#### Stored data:
━━━━━━━━━━━━━━━━

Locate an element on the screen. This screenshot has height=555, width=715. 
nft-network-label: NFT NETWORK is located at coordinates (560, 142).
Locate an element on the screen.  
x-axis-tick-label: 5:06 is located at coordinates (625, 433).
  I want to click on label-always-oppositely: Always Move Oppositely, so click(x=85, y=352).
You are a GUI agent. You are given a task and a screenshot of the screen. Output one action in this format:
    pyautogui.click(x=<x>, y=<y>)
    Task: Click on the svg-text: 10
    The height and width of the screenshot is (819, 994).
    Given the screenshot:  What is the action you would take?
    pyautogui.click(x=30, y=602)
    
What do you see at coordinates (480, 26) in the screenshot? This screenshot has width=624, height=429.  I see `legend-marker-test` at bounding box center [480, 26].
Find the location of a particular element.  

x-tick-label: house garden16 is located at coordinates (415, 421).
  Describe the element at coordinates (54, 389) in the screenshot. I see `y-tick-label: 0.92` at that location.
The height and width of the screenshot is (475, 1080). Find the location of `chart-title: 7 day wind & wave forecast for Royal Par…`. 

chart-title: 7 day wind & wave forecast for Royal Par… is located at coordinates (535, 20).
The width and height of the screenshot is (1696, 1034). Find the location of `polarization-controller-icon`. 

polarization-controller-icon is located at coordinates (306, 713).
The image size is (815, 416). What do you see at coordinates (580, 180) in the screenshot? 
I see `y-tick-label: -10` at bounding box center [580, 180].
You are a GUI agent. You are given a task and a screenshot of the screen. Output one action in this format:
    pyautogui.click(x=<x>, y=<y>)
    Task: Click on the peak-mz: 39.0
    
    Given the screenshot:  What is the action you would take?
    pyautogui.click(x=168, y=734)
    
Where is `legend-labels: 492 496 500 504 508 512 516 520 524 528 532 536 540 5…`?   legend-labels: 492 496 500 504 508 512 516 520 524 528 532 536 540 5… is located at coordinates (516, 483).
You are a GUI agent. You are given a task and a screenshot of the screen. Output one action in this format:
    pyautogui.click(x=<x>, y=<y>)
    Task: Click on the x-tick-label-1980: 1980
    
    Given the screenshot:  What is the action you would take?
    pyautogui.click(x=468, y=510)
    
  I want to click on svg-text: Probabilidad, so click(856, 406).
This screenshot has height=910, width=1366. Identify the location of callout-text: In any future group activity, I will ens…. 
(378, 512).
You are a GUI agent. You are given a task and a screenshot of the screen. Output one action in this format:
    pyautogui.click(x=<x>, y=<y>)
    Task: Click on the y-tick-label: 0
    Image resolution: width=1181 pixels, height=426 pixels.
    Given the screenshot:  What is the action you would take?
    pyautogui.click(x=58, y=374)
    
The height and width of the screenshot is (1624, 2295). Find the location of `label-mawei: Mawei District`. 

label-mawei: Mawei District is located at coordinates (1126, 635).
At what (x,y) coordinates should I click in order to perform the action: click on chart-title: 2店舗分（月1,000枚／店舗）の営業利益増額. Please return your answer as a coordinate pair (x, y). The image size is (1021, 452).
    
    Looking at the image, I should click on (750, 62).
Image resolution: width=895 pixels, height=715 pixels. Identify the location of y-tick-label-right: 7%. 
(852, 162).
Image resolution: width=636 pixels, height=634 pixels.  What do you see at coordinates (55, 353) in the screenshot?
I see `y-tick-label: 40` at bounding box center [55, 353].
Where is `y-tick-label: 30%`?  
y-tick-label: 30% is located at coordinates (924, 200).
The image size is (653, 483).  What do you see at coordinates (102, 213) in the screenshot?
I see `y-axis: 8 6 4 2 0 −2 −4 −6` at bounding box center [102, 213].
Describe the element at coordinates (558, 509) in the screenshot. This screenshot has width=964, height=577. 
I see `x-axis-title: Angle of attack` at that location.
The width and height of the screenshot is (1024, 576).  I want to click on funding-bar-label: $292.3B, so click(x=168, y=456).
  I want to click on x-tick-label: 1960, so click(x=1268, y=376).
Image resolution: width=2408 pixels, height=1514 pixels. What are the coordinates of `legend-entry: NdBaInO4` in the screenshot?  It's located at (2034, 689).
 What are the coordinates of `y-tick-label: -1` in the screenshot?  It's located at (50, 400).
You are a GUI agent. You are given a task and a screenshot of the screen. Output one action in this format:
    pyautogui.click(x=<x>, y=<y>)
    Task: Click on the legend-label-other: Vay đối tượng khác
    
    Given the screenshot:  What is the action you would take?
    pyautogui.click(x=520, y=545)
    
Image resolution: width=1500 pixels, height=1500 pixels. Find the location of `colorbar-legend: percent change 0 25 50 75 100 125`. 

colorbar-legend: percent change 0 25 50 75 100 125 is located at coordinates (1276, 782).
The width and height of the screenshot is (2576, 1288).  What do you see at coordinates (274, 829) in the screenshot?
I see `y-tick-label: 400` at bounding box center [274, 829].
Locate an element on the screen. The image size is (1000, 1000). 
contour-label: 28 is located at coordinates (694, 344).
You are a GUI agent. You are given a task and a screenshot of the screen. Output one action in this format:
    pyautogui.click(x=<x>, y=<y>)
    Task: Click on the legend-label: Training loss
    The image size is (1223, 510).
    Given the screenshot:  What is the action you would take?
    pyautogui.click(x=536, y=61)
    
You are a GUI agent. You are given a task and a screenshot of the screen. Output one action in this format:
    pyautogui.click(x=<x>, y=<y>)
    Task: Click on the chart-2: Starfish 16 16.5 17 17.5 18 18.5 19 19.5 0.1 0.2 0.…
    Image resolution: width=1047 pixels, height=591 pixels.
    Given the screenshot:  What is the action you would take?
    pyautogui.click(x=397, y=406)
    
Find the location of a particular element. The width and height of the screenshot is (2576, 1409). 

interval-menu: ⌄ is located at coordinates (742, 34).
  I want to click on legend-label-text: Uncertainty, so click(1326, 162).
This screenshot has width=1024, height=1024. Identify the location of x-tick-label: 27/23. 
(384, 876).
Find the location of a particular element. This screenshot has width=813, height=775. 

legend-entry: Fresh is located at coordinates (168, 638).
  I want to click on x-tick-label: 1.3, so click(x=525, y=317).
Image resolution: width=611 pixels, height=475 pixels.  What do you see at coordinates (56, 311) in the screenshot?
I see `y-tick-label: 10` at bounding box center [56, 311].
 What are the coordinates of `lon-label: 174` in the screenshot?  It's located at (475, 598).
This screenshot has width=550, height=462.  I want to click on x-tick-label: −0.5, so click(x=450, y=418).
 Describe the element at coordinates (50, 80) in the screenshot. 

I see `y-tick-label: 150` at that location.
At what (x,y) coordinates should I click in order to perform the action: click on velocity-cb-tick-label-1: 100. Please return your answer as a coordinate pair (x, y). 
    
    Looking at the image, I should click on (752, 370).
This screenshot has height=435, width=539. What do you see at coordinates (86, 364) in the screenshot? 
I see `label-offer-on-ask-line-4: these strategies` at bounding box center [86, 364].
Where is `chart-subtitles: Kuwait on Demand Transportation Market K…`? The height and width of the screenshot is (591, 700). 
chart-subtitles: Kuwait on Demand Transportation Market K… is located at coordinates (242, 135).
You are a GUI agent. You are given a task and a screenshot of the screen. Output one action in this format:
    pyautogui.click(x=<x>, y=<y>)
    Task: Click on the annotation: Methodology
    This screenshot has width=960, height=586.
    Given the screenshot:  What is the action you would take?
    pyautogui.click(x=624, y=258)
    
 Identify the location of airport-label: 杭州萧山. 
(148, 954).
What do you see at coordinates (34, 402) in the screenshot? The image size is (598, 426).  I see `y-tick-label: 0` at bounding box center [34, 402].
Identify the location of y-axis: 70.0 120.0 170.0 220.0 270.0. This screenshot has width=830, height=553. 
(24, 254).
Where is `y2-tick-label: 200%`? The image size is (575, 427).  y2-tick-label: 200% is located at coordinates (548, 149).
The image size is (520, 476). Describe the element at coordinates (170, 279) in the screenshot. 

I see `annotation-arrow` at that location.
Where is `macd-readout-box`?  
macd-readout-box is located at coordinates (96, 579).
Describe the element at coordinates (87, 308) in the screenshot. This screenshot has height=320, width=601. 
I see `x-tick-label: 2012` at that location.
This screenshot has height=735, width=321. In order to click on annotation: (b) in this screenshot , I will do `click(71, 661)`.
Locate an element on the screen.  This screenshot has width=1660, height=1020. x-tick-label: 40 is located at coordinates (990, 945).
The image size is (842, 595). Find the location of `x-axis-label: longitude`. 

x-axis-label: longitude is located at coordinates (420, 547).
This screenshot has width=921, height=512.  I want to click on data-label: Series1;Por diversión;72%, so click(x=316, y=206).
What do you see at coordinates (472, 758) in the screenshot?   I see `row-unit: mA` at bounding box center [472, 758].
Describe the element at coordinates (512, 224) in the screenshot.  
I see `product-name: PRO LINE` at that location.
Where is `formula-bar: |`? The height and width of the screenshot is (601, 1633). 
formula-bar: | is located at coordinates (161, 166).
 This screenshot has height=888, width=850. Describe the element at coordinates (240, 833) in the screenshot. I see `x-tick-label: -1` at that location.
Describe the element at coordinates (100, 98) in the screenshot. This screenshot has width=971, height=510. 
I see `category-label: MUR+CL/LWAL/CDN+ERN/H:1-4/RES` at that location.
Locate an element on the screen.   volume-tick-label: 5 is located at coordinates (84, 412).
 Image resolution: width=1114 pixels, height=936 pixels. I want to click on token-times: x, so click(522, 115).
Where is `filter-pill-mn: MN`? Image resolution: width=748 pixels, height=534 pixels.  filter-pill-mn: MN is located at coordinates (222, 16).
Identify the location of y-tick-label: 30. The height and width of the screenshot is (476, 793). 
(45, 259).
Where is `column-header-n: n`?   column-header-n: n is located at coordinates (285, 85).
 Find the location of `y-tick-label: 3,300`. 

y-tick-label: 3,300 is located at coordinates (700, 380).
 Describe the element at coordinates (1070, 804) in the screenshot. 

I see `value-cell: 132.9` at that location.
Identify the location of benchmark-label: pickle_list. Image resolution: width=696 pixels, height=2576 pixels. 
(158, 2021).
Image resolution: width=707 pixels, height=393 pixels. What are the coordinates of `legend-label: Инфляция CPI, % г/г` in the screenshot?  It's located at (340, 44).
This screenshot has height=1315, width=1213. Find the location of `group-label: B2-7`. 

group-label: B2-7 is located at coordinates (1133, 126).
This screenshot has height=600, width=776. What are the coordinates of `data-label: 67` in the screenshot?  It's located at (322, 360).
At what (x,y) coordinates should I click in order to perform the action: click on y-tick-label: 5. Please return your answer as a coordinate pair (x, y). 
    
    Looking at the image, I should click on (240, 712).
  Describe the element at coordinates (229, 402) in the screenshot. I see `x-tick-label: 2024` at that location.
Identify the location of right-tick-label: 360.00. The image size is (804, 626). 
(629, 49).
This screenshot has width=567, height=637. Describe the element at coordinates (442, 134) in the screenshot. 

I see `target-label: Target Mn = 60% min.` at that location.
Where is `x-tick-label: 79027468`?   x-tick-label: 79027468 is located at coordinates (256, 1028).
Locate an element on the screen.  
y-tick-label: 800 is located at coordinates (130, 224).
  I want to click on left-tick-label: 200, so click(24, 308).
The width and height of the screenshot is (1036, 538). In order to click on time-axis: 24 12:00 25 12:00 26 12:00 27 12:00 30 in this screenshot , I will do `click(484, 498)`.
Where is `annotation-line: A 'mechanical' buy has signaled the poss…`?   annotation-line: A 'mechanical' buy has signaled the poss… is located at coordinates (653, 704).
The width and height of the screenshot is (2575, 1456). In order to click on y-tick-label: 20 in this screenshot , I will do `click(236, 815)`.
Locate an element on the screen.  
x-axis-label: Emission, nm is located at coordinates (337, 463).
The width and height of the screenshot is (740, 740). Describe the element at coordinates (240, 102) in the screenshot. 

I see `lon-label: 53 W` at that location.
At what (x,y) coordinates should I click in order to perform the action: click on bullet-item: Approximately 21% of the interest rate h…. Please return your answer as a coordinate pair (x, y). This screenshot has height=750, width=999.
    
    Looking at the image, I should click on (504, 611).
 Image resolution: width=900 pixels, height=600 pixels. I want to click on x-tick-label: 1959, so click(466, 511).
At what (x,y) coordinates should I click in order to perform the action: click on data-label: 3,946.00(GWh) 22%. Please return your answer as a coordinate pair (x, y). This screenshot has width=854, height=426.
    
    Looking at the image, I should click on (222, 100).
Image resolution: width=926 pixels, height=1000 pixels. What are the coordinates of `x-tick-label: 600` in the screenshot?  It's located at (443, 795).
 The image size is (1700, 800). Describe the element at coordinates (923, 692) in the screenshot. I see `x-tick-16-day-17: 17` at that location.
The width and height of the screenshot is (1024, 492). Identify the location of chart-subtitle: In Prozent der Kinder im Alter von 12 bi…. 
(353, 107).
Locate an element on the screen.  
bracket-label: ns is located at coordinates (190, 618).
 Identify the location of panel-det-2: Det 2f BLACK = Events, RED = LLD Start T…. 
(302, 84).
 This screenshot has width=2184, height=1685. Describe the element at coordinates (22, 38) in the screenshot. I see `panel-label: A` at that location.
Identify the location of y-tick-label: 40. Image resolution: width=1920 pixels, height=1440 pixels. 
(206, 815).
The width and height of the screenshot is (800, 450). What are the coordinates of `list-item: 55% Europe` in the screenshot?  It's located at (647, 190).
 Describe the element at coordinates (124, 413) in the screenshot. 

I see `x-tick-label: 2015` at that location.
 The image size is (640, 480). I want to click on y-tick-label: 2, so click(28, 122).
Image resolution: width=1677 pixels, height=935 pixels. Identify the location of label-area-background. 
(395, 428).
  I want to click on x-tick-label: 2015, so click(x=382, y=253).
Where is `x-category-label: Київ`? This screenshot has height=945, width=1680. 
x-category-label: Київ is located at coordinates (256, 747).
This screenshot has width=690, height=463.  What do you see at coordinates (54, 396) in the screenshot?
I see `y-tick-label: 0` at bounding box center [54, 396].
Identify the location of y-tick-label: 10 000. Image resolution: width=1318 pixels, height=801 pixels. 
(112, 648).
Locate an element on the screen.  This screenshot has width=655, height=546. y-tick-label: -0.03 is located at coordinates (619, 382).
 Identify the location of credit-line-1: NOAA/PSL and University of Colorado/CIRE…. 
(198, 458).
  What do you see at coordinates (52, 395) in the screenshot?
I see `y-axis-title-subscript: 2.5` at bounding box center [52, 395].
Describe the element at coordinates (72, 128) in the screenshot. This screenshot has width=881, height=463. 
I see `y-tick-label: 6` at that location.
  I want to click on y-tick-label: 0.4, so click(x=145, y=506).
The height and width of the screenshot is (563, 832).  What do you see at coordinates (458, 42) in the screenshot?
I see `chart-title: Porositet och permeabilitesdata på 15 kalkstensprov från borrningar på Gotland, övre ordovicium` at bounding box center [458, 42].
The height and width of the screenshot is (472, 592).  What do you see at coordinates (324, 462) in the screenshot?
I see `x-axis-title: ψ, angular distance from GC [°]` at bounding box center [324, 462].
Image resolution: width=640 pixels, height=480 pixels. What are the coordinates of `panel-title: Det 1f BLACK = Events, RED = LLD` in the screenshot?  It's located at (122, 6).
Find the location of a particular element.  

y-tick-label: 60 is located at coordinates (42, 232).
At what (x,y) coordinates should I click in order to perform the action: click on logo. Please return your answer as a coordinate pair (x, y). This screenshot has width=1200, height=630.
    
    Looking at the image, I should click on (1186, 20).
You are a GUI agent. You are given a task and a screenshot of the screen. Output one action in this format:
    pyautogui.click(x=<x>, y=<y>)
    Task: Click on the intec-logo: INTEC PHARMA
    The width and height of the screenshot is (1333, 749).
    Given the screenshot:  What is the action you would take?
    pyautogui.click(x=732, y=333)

━━━━━━━━━━━━━━━━

#### PROBLEM:
Please give back, unchanged, the part of the material that opens with its first line and closes with the line containing "Describe the element at coordinates (54, 389)", with both of those lines included.

#### SOLUTION TO THIS PROBLEM:
Locate an element on the screen. This screenshot has height=555, width=715. 
nft-network-label: NFT NETWORK is located at coordinates (560, 142).
Locate an element on the screen.  
x-axis-tick-label: 5:06 is located at coordinates (625, 433).
  I want to click on label-always-oppositely: Always Move Oppositely, so click(x=85, y=352).
You are a GUI agent. You are given a task and a screenshot of the screen. Output one action in this format:
    pyautogui.click(x=<x>, y=<y>)
    Task: Click on the svg-text: 10
    The height and width of the screenshot is (819, 994).
    Given the screenshot:  What is the action you would take?
    pyautogui.click(x=30, y=602)
    
What do you see at coordinates (480, 26) in the screenshot? This screenshot has width=624, height=429.  I see `legend-marker-test` at bounding box center [480, 26].
Find the location of a particular element.  

x-tick-label: house garden16 is located at coordinates (415, 421).
  Describe the element at coordinates (54, 389) in the screenshot. I see `y-tick-label: 0.92` at that location.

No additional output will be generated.